EXERCISE OBJECTIVE:
Every record shown below should be duplicated exactly.

PROVIDED MATERIAL:
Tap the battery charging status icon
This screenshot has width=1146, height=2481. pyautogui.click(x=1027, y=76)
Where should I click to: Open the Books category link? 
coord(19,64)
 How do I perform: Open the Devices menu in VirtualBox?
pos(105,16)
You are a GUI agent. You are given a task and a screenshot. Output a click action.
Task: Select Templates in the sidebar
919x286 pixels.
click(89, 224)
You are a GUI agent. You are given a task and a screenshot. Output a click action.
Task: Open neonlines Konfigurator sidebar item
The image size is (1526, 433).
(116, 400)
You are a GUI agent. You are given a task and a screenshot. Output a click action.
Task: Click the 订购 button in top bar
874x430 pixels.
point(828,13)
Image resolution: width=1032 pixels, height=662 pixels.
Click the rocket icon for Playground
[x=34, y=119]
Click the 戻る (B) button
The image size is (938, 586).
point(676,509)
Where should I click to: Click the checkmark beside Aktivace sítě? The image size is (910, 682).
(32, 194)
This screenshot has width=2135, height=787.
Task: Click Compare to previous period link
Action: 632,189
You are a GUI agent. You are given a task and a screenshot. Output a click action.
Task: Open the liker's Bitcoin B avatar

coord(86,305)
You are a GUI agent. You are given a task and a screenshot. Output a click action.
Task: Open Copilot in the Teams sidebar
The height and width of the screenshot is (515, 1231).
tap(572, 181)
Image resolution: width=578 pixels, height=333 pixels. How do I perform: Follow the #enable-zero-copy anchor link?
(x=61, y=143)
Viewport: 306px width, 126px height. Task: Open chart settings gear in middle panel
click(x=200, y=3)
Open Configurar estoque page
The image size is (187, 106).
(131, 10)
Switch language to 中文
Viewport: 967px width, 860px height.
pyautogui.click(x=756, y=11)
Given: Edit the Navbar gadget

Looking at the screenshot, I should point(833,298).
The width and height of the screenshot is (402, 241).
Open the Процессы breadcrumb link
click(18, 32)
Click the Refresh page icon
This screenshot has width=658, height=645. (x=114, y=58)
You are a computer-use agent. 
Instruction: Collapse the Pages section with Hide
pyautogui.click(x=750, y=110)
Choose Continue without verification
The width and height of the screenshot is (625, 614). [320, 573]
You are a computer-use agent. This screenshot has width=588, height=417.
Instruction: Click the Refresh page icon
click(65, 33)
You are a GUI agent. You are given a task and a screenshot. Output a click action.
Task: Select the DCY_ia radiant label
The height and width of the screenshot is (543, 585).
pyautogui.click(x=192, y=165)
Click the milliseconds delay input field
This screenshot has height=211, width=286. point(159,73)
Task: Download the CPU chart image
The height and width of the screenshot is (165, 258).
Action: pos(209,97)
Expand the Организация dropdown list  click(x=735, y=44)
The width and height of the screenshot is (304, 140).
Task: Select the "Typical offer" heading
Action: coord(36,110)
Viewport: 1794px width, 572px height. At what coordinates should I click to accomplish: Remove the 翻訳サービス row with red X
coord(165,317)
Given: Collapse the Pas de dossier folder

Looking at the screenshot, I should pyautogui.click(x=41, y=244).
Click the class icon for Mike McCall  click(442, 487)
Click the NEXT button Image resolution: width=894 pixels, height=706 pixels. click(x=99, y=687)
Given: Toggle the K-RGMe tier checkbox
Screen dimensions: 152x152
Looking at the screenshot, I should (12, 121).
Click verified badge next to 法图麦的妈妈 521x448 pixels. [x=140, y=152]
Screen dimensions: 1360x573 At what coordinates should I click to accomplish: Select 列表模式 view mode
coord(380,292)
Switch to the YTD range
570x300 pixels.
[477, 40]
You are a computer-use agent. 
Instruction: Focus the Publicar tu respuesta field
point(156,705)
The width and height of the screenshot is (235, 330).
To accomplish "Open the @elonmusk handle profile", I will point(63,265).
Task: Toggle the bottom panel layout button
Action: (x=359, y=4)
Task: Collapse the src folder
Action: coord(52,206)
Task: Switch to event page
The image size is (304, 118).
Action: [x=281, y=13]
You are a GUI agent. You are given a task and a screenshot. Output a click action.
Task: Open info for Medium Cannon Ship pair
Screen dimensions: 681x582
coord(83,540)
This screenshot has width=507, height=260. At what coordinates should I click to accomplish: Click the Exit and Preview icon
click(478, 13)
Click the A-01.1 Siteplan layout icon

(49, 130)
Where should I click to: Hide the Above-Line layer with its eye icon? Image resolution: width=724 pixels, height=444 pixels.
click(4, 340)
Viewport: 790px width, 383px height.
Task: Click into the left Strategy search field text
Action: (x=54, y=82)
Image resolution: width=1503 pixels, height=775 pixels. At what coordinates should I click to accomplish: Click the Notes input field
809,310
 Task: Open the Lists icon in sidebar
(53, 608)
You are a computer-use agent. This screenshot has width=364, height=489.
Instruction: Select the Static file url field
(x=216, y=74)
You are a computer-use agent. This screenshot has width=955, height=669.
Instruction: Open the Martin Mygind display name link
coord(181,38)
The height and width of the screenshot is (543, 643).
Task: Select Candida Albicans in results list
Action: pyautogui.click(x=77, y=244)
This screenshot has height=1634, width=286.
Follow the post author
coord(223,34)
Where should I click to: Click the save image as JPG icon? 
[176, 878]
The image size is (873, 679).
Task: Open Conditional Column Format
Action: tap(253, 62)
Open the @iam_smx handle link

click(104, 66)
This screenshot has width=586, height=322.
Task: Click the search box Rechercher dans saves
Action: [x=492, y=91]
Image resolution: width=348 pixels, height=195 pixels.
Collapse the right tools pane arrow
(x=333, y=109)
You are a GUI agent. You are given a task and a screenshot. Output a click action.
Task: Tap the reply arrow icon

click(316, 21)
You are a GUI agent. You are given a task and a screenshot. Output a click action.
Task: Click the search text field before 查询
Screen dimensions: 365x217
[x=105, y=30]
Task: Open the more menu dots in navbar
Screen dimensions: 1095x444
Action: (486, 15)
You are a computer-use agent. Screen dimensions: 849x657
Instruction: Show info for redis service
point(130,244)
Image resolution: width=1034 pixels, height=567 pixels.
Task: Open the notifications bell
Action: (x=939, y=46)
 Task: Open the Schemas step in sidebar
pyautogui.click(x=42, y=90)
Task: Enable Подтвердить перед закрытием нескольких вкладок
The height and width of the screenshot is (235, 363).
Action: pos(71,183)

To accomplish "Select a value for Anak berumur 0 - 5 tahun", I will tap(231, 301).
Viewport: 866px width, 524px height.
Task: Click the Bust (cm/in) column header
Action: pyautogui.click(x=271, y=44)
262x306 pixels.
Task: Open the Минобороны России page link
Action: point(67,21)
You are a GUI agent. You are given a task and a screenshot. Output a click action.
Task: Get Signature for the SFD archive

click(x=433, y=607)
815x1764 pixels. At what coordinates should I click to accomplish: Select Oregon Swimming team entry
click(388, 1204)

SOLUTION:
Tap the battery charging status icon
This screenshot has width=1146, height=2481. pyautogui.click(x=1027, y=76)
Where should I click to: Open the Books category link? 
coord(19,64)
 How do I perform: Open the Devices menu in VirtualBox?
pos(105,16)
You are a GUI agent. You are given a task and a screenshot. Output a click action.
Task: Select Templates in the sidebar
919x286 pixels.
click(89, 224)
You are a GUI agent. You are given a task and a screenshot. Output a click action.
Task: Open neonlines Konfigurator sidebar item
The image size is (1526, 433).
(116, 400)
You are a GUI agent. You are given a task and a screenshot. Output a click action.
Task: Click the 订购 button in top bar
874x430 pixels.
point(828,13)
Image resolution: width=1032 pixels, height=662 pixels.
Click the rocket icon for Playground
[x=34, y=119]
Click the 戻る (B) button
The image size is (938, 586).
point(676,509)
Where should I click to: Click the checkmark beside Aktivace sítě? The image size is (910, 682).
(32, 194)
This screenshot has width=2135, height=787.
Task: Click Compare to previous period link
Action: 632,189
You are a GUI agent. You are given a task and a screenshot. Output a click action.
Task: Open the liker's Bitcoin B avatar

coord(86,305)
You are a GUI agent. You are given a task and a screenshot. Output a click action.
Task: Open Copilot in the Teams sidebar
The height and width of the screenshot is (515, 1231).
tap(572, 181)
Image resolution: width=578 pixels, height=333 pixels. How do I perform: Follow the #enable-zero-copy anchor link?
(x=61, y=143)
Viewport: 306px width, 126px height. Task: Open chart settings gear in middle panel
click(x=200, y=3)
Open Configurar estoque page
The image size is (187, 106).
(131, 10)
Switch language to 中文
Viewport: 967px width, 860px height.
pyautogui.click(x=756, y=11)
Given: Edit the Navbar gadget

Looking at the screenshot, I should point(833,298).
The width and height of the screenshot is (402, 241).
Open the Процессы breadcrumb link
click(18, 32)
Click the Refresh page icon
This screenshot has width=658, height=645. (x=114, y=58)
You are a computer-use agent. 
Instruction: Collapse the Pages section with Hide
pyautogui.click(x=750, y=110)
Choose Continue without verification
The width and height of the screenshot is (625, 614). [320, 573]
You are a computer-use agent. This screenshot has width=588, height=417.
Instruction: Click the Refresh page icon
click(65, 33)
You are a GUI agent. You are given a task and a screenshot. Output a click action.
Task: Select the DCY_ia radiant label
The height and width of the screenshot is (543, 585).
pyautogui.click(x=192, y=165)
Click the milliseconds delay input field
This screenshot has height=211, width=286. point(159,73)
Task: Download the CPU chart image
The height and width of the screenshot is (165, 258).
Action: pos(209,97)
Expand the Организация dropdown list  click(x=735, y=44)
The width and height of the screenshot is (304, 140).
Task: Select the "Typical offer" heading
Action: coord(36,110)
Viewport: 1794px width, 572px height. At what coordinates should I click to accomplish: Remove the 翻訳サービス row with red X
coord(165,317)
Given: Collapse the Pas de dossier folder

Looking at the screenshot, I should pyautogui.click(x=41, y=244).
Click the class icon for Mike McCall  click(442, 487)
Click the NEXT button Image resolution: width=894 pixels, height=706 pixels. click(x=99, y=687)
Given: Toggle the K-RGMe tier checkbox
Screen dimensions: 152x152
Looking at the screenshot, I should (12, 121).
Click verified badge next to 法图麦的妈妈 521x448 pixels. [x=140, y=152]
Screen dimensions: 1360x573 At what coordinates should I click to accomplish: Select 列表模式 view mode
coord(380,292)
Switch to the YTD range
570x300 pixels.
[477, 40]
You are a computer-use agent. 
Instruction: Focus the Publicar tu respuesta field
point(156,705)
The width and height of the screenshot is (235, 330).
To accomplish "Open the @elonmusk handle profile", I will point(63,265).
Task: Toggle the bottom panel layout button
Action: (x=359, y=4)
Task: Collapse the src folder
Action: coord(52,206)
Task: Switch to event page
The image size is (304, 118).
Action: [x=281, y=13]
You are a GUI agent. You are given a task and a screenshot. Output a click action.
Task: Open info for Medium Cannon Ship pair
Screen dimensions: 681x582
coord(83,540)
This screenshot has width=507, height=260. At what coordinates should I click to accomplish: Click the Exit and Preview icon
click(478, 13)
Click the A-01.1 Siteplan layout icon

(49, 130)
Where should I click to: Hide the Above-Line layer with its eye icon? Image resolution: width=724 pixels, height=444 pixels.
click(4, 340)
Viewport: 790px width, 383px height.
Task: Click into the left Strategy search field text
Action: (x=54, y=82)
Image resolution: width=1503 pixels, height=775 pixels. At what coordinates should I click to accomplish: Click the Notes input field
809,310
 Task: Open the Lists icon in sidebar
(53, 608)
You are a computer-use agent. This screenshot has width=364, height=489.
Instruction: Select the Static file url field
(x=216, y=74)
You are a computer-use agent. This screenshot has width=955, height=669.
Instruction: Open the Martin Mygind display name link
coord(181,38)
The height and width of the screenshot is (543, 643).
Task: Select Candida Albicans in results list
Action: pyautogui.click(x=77, y=244)
This screenshot has height=1634, width=286.
Follow the post author
coord(223,34)
Where should I click to: Click the save image as JPG icon? 
[176, 878]
The image size is (873, 679).
Task: Open Conditional Column Format
Action: tap(253, 62)
Open the @iam_smx handle link

click(104, 66)
This screenshot has width=586, height=322.
Task: Click the search box Rechercher dans saves
Action: [x=492, y=91]
Image resolution: width=348 pixels, height=195 pixels.
Collapse the right tools pane arrow
(x=333, y=109)
You are a GUI agent. You are given a task and a screenshot. Output a click action.
Task: Tap the reply arrow icon

click(316, 21)
You are a GUI agent. You are given a task and a screenshot. Output a click action.
Task: Click the search text field before 查询
Screen dimensions: 365x217
[x=105, y=30]
Task: Open the more menu dots in navbar
Screen dimensions: 1095x444
Action: (486, 15)
You are a computer-use agent. Screen dimensions: 849x657
Instruction: Show info for redis service
point(130,244)
Image resolution: width=1034 pixels, height=567 pixels.
Task: Open the notifications bell
Action: (x=939, y=46)
 Task: Open the Schemas step in sidebar
pyautogui.click(x=42, y=90)
Task: Enable Подтвердить перед закрытием нескольких вкладок
The height and width of the screenshot is (235, 363).
Action: pos(71,183)

To accomplish "Select a value for Anak berumur 0 - 5 tahun", I will tap(231, 301).
Viewport: 866px width, 524px height.
Task: Click the Bust (cm/in) column header
Action: pyautogui.click(x=271, y=44)
262x306 pixels.
Task: Open the Минобороны России page link
Action: point(67,21)
You are a GUI agent. You are given a task and a screenshot. Output a click action.
Task: Get Signature for the SFD archive

click(x=433, y=607)
815x1764 pixels. At what coordinates should I click to accomplish: Select Oregon Swimming team entry
click(388, 1204)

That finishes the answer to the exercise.